Whereas Ferguson's Aberdeen and United teams have always been attack-minded, positive, almost reckless in their desire to score goals and put their opponents under relentless pressure, Mancini is a far more cautious, defensively oriented beast, primarily concerned with not losing games before he's prepared to start considering how they might be won.
So there we have it. Two strikingly different backgrounds, personalities and footballing instincts, both playing a central role in the ongoing territorial dispute in England's second biggest city.
Who has the edge? Surely Ferguson, due to his greater experience and proven ability to claim major honours in England. But Mancini is catching up. He has youth and ambition, and United are in his sights.
It's far easier to do the shooting than it is to be shot at, and City are the club in the ascendancy, on the rise. United are simply trying to stay where they are, and we all know that every empire must eventually fall.
Until recently, there wasn't even a question of which club could claim to be the bigger. City fans were forced to restrict themselves to tenuous claims that the majority of Manchester inhabitants supported their club, with the bulk of United fans coming from other parts of the world. They even found a small degree of comfort in the claim that their old Maine Road ground possessed the tallest floodlights in the country. "Big wow", as we used to say in the Eighties – but that was all City fans had to play with. In footballing terms, they were miles behind.

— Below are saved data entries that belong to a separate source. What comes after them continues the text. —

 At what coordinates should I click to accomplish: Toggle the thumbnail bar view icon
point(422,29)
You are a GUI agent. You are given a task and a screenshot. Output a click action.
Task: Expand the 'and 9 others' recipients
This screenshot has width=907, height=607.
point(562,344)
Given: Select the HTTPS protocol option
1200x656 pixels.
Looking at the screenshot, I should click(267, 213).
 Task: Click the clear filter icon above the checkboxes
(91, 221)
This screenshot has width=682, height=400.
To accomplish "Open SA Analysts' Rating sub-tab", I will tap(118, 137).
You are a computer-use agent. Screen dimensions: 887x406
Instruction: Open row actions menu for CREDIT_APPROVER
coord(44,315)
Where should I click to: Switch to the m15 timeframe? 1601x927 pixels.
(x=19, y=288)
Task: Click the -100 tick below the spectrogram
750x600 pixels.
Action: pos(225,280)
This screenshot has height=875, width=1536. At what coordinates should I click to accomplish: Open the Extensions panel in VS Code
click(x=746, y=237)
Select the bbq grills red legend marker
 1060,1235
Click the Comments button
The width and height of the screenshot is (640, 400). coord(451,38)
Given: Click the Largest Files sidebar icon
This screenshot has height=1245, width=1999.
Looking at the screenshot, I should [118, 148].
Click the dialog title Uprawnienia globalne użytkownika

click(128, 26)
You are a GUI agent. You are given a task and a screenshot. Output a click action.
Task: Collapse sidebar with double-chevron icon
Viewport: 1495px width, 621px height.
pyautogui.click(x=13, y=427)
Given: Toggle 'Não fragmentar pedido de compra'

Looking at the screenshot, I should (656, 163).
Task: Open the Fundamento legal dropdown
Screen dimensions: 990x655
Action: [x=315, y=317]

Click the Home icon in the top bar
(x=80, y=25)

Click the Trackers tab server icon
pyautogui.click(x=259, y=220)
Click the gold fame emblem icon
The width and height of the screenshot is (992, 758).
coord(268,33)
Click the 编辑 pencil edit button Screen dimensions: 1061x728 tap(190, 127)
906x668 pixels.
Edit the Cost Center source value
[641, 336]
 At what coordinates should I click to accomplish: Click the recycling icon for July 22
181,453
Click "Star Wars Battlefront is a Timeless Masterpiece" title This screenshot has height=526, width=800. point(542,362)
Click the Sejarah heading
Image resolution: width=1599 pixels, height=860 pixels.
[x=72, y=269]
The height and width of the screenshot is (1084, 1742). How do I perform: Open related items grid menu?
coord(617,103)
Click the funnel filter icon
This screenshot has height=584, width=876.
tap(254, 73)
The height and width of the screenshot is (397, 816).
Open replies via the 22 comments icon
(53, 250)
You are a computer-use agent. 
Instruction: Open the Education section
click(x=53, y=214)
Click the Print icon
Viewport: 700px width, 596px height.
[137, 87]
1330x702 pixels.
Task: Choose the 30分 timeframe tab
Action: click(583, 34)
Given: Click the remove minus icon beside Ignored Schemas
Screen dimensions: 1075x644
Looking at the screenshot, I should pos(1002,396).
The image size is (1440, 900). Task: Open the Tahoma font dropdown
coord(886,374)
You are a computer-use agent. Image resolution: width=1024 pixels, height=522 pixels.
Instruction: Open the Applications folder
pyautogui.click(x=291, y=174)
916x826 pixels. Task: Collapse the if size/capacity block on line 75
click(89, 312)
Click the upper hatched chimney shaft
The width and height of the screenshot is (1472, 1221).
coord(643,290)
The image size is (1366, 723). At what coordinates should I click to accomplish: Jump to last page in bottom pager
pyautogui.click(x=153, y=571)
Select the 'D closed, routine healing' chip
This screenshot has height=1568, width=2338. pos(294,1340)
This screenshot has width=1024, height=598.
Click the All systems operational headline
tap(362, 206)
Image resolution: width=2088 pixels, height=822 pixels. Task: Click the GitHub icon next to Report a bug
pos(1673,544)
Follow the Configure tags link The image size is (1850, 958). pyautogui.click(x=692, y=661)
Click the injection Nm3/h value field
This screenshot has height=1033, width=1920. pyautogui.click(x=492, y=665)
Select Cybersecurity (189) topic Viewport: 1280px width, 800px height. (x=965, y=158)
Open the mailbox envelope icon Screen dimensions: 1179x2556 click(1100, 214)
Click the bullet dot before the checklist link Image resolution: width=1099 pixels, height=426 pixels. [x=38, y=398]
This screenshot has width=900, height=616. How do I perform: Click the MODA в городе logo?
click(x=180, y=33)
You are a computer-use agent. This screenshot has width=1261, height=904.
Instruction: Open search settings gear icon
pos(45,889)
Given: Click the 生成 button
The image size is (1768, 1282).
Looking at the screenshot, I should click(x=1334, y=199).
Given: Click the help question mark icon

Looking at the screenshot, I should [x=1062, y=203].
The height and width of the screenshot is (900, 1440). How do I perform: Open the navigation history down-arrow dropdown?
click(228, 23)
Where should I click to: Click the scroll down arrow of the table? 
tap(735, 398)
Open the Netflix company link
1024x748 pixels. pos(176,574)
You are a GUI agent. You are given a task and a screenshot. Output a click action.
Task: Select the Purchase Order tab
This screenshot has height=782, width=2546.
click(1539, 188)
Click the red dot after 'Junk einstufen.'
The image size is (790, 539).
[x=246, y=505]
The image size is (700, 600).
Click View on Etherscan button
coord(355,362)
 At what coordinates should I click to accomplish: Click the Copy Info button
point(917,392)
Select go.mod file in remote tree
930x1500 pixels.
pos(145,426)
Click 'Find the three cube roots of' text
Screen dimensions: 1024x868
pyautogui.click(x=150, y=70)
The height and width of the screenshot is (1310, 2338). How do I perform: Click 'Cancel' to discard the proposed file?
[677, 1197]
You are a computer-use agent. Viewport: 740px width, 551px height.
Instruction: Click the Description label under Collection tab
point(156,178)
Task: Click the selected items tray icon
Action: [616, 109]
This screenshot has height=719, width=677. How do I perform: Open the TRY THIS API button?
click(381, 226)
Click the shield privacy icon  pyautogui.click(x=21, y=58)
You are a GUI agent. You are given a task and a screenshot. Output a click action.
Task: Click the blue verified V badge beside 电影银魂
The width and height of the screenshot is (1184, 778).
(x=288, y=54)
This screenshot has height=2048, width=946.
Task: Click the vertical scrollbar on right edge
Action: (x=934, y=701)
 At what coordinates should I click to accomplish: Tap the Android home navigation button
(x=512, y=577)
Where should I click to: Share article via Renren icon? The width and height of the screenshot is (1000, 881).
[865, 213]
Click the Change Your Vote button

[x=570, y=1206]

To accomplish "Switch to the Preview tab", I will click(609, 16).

Now, of course, things are different, and for the first time in many, many years, the question of which club will enjoy the most successful season is a legitimate one.
It's not all about the managers, of course — Wayne Rooney, Nemanja Vidic, Sergio Aguero and Yaya Toure will have something to say about the settling of the dispute, as well. But the men responsible for buying and selling players, picking the teams, motivating their squads, making tactical preparations, creating a winning environment, and much more besides, are Ferguson and Mancini. On their shoulders lies the ultimate responsibility for success and failure.
Any comparison between the two managers of Manchester wouldn't be complete without pointing out one more distinct difference: job security.
Ferguson, having turned his club's fortunes around and delivered trophy after trophy for 25 years, is about as un-sackable as any manager could possibly be. The prospect of Ferguson being dismissed is so remote as to be almost unimaginable.
Mancini, on the other hand, has to be fully aware that winning the FA Cup and qualifying for the Champions' League at the end of last season has granted him little more than a temporary reprieve. His club's inordinately wealthy and equally ambitious Abu Dhabi-based owners want trophies, and they want them now. If Mancini doesn't provide them, they'll find someone who will.
And don't you just know that Ferguson is fully aware of that fact? From his lofty perch as the untouchable guru of football management, he will surely throw a handful of provocative, goading taunts, in the supercilious manner that only Ferguson can pull off, in the general direction of his younger Italian rival as the season unfolds.
"I've won the Premier League; I've won the Champions' League. Let's see what you can do, wee laddee." You can almost hear him saying it. After all, his "noisy neighbours" theme is sounding a little worn out, so he needs a new angle.
Let the mind games begin.
* The views expressed here are the personal opinion of the columnist.